Hackathon generates new tools for digital text collections  

The first Distributed Text Services (DTS) Hackathon, co-sponsored by the dhCenter, yielded four award-winning and ready-to-implement ideas for improving uptake of DTS, which defines an API for working with collections of text as machine-actionable data.

The DTS specification defines a type of software interface called an API (application programming interface), which allows digital text corpora to be published in a standardized, uniform way that is more easily accessible and navigable across platforms.

According to the DTS community, which organized the online hackathon held from September 27th-October 8th, the specification enables machine-consumption of digital text collections, and can help publishers of such collections make their data Findable, Accessible, Interoperable and Reusable (FAIR).

“The DTS specification allows you to put a corpus online in such a way that users can access metadata about your documents, browse its sub-collections, retrieve pieces of text, etc.” says dhCenter member Matteo Romanello, a lecturer at the University of Lausanne and co-coordinator of the hackathon. “You can use it for browsing virtual collections, and at the document level, you can discover the table of contents, elements of text, and navigation endpoints.”

Making digital humanities research easier

Romanello explains that while another API specification, known as the Image Interoperability Framework (IIIF), already exists for images, DTS is the first such specification aimed at text corpora, which makes it a key tool for digital humanities researchers.

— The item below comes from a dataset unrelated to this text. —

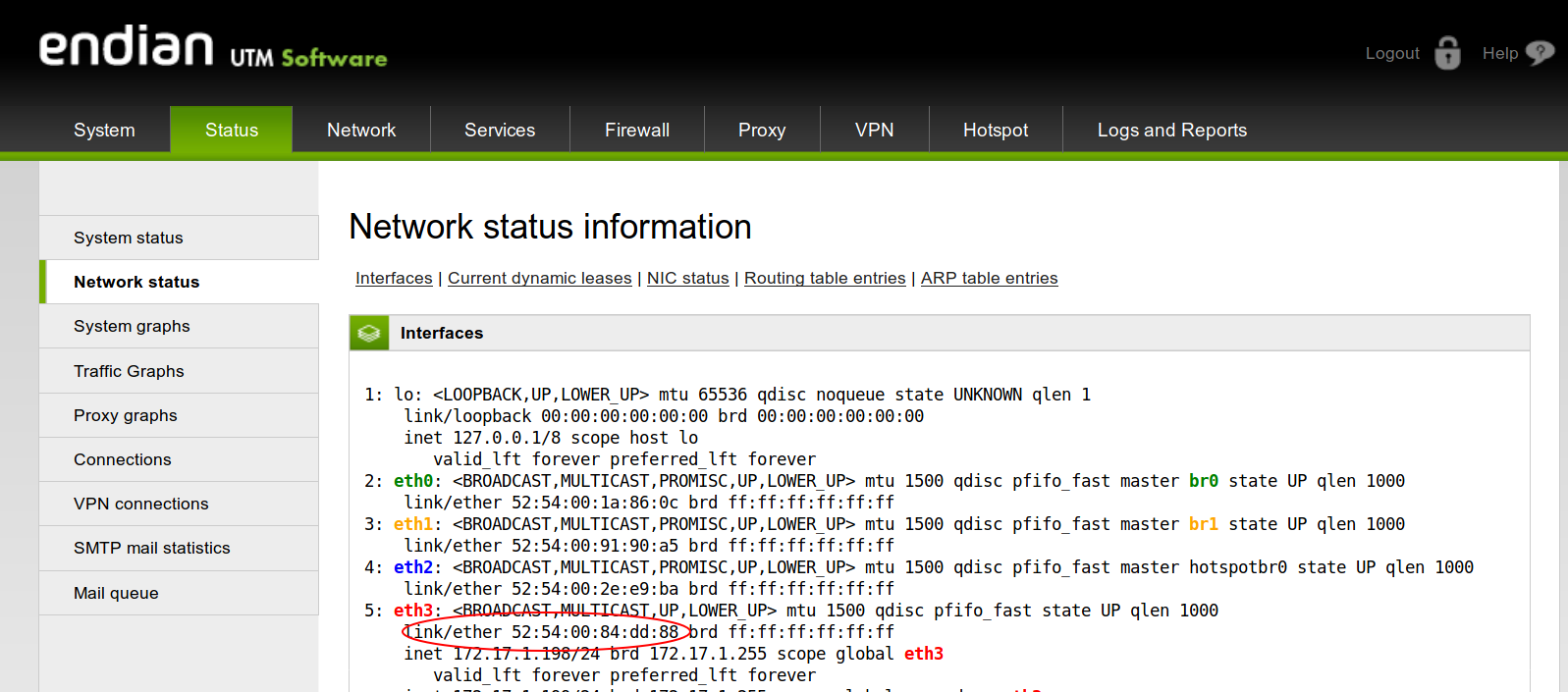Image resolution: width=1568 pixels, height=692 pixels.
Task: Open the Services menu
Action: [x=500, y=130]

He notes that a key feature of DTS is that it is generic, meaning that it can be used regardless of text language or format.

“The previous standards that inspired DTS were not generalizable. If publishers use DTS, any collection can be accessed in the same way, whether or not the text is canonical, or homogeneous. This means that it can be used to retrieve data about inscriptions or texts on papyrus, for example.”

In addition to improving the ecosystem of DTS data and tools, a main goal of the hackathon was to showcase the utility and versatility of the standard, which is currently implemented by five corpora, and promote its uptake by research institutions, digital heritage collections, and other publishers of digital texts.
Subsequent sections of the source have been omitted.